Create your own scripted tiles as per documentation.
Add a prefab to a basic tile… the prefabs get instantiated when you run the game.
Manually check and manipulate tiles via script. The Tilemap has a Grid component that you can use to transform world coordinates to grid coordinates, which you can then use to query tiles on a layer and do different things based on that.
Like said, the system is pretty open-ended, so several options are available on how to do interactive tiles. We will document best practices eventually, but it is too early for that now.
I’d say that one of the core reasons that tilemap exists in the first place, is that you don’t need to have every tile to be a gameobject. This means not only performance gains, but also makes editing levels more clean and convenient.
The more your tile is interactive and complex, the more you want to use an actual gameobject. That is most convenient way in Unity to describe complex things. (Note that the tile itself can provide this gameobject)
On the other hand, the more you have instances of certain tile, the less you want them to be actual gameobjects, due to performance reasons. For example having 100x100 level with all tiles being destructible, you are looking at 10k gameobjects. Unity can do that (depending on components), but at some point it starts to break down.
So for destructible terrain, I would use single component (script) that handles the entire destructible terrain logic for entire level.

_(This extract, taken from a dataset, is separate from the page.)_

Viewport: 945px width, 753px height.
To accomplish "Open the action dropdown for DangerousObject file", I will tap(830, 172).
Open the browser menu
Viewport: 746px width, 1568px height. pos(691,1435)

The actual terrain tiles are just dummies.
On the other hand, lets say an animated door with sound and scripts, I would just use tile that instantiates prefab or simply overlay GO with spriterenderer on top.
We haven’t really focused on performance yet (premature optimization is evil right!), so I’m shooting blind here. My conservative guess is that you probably can’t pull off smooth Terraria (8400 x 2400, 20M tiles) with the basic single tilemap setup. You might need to build your own systems that stream multiple instances of small tilemaps side-by-side near the camera or something like that.
If you test bigger procedural maps yourself, I’d be very interested to know where we stand in the perf right now.